AVAILABLE DATA:
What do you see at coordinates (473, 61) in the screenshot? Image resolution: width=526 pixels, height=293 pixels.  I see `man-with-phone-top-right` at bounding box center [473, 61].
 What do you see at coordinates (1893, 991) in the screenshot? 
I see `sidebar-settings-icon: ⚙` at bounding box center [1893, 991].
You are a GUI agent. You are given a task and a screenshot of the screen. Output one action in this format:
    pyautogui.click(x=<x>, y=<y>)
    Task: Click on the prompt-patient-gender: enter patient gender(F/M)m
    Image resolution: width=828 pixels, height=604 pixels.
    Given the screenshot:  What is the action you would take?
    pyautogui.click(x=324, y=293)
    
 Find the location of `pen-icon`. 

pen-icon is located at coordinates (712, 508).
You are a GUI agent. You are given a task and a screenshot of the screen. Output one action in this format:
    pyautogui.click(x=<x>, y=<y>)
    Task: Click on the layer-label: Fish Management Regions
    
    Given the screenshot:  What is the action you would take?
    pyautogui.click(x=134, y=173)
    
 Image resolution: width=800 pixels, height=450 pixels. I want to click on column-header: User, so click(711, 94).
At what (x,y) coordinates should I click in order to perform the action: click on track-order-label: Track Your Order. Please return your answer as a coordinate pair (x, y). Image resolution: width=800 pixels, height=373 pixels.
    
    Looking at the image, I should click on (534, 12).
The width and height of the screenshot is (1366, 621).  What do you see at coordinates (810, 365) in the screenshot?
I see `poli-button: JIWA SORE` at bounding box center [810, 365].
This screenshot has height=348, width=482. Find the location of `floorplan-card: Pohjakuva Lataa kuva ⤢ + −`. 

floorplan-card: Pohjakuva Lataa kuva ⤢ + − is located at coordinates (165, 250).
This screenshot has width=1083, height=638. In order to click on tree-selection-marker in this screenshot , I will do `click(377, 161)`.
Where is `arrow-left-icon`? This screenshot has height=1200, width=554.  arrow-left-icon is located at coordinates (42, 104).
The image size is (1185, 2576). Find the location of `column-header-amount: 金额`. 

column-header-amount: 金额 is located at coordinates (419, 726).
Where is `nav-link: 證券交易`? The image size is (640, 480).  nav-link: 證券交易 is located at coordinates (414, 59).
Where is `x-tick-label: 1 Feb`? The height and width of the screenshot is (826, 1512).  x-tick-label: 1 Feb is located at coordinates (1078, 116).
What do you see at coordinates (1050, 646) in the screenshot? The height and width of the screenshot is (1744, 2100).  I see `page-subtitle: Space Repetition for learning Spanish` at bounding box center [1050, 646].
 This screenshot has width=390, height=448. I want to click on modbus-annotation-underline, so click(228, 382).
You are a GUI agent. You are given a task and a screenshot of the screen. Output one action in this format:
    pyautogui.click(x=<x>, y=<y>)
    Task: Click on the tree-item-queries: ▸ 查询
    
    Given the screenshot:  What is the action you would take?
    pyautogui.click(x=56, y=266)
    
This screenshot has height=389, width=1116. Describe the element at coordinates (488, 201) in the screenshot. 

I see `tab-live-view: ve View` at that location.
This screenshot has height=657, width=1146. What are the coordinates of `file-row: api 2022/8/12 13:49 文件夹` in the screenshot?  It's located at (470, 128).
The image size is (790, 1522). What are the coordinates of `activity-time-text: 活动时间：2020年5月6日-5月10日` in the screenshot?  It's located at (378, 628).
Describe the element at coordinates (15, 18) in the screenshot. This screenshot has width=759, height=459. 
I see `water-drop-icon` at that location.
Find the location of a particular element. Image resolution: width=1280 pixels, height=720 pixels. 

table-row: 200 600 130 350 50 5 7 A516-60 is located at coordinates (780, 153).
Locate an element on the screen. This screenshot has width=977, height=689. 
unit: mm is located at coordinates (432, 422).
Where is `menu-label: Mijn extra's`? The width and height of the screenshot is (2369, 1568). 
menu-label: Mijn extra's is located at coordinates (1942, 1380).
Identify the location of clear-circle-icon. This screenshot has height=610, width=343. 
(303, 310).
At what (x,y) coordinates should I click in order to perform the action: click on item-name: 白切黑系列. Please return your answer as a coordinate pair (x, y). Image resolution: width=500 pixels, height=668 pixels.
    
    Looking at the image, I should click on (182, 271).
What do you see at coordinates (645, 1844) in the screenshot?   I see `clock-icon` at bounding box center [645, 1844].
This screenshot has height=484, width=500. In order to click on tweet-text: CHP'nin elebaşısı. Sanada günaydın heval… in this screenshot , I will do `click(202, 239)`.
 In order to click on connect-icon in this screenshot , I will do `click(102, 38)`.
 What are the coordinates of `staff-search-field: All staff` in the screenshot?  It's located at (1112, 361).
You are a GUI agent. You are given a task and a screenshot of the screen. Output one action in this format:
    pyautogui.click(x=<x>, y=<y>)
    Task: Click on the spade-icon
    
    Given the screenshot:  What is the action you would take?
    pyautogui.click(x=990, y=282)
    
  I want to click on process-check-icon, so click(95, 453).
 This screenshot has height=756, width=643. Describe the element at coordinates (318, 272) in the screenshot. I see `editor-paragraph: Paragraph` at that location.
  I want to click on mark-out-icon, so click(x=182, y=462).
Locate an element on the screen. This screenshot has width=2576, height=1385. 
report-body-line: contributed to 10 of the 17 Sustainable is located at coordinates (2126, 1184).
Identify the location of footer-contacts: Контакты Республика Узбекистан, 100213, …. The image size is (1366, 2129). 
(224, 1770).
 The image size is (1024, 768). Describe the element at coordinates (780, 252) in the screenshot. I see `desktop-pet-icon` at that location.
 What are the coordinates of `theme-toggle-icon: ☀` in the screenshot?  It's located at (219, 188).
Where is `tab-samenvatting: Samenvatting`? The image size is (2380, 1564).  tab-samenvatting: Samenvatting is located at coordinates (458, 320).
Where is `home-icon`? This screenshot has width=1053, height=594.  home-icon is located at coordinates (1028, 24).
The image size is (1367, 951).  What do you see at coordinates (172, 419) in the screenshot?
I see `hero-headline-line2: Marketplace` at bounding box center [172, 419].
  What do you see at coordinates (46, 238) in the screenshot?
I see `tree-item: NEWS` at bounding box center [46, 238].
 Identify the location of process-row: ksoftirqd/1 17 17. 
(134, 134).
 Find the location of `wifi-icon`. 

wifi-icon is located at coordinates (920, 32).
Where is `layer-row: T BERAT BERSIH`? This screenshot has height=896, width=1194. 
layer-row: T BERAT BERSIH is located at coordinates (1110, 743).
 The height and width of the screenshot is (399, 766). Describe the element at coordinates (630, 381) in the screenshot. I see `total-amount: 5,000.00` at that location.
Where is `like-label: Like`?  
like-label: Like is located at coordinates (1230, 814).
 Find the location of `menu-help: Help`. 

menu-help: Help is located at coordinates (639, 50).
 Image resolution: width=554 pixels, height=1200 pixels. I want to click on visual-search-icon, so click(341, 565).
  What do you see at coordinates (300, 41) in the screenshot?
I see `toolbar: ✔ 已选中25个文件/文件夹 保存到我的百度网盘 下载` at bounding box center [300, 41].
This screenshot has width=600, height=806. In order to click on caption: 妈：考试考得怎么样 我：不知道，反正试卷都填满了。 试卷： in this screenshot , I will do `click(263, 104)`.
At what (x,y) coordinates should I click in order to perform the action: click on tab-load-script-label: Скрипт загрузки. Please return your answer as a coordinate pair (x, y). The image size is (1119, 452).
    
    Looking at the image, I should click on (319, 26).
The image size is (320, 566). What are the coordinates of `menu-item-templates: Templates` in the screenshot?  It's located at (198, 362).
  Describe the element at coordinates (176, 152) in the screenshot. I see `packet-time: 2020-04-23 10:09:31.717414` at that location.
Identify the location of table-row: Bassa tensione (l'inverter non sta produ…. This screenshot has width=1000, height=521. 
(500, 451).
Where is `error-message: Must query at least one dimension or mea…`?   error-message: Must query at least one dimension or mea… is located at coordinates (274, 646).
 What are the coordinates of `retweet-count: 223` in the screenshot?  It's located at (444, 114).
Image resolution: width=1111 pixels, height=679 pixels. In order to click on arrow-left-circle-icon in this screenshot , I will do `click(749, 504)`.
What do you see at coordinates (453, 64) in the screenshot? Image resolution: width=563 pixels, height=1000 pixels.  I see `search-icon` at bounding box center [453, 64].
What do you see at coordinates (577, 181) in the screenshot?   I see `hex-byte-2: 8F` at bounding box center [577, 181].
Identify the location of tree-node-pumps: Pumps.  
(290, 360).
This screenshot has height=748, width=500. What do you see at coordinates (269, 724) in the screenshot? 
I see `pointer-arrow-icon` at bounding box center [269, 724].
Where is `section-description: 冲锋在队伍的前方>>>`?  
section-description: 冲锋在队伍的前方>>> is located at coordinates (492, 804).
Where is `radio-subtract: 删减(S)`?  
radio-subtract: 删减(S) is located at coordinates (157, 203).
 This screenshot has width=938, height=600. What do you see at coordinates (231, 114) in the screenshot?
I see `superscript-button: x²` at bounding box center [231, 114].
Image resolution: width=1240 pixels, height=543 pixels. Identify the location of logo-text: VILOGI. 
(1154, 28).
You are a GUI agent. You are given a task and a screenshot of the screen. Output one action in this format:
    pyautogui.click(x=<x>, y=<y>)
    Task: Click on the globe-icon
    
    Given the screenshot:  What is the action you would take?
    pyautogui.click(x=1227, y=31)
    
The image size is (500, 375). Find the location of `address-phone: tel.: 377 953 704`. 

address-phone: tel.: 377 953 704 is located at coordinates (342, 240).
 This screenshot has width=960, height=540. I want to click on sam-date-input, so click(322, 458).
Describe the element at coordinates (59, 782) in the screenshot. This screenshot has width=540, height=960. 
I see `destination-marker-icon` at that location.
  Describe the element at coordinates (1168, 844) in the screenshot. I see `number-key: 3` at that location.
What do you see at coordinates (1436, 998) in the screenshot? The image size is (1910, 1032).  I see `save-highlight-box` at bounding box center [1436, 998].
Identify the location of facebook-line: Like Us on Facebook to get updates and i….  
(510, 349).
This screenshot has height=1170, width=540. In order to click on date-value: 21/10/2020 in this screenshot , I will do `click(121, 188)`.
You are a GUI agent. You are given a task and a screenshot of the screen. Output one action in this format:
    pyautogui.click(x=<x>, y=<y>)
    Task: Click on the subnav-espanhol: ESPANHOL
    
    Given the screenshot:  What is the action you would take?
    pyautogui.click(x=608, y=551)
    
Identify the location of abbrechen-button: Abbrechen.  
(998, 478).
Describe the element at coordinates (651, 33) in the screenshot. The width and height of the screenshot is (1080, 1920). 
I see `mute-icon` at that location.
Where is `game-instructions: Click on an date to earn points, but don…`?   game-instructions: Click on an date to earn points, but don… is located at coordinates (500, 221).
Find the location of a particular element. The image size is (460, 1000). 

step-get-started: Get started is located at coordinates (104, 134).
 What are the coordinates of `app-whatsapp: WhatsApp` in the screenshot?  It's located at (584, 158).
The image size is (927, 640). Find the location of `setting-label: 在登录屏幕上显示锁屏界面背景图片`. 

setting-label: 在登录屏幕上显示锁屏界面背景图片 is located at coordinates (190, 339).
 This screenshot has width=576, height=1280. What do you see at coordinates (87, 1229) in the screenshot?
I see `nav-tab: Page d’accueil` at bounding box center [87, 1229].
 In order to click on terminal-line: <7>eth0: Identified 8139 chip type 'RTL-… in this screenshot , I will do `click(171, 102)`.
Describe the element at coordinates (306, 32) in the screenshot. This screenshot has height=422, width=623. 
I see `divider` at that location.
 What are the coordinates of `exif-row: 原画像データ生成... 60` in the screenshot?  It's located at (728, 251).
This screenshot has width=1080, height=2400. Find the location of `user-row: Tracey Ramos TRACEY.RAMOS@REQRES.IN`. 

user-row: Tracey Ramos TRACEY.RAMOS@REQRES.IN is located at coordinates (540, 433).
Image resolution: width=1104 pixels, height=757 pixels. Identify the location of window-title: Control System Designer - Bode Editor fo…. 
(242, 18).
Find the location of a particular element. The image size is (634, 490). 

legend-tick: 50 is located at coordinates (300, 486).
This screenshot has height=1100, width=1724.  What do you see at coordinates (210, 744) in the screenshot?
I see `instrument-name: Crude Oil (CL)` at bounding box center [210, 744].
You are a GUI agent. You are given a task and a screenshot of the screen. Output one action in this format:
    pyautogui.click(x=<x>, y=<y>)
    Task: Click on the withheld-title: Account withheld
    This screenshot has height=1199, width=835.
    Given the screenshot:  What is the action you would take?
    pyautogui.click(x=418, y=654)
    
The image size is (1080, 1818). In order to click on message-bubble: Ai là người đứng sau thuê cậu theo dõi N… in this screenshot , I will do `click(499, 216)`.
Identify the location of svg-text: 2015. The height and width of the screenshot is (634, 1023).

TASK PROMPT:
Copy out the entries from the line containing "The image size is (927, 640)." through the line containing "center [87, 1229].", reproducing them verbatim.

WORKED SOLUTION:
The image size is (927, 640). Find the location of `setting-label: 在登录屏幕上显示锁屏界面背景图片`. 

setting-label: 在登录屏幕上显示锁屏界面背景图片 is located at coordinates (190, 339).
 This screenshot has width=576, height=1280. What do you see at coordinates (87, 1229) in the screenshot?
I see `nav-tab: Page d’accueil` at bounding box center [87, 1229].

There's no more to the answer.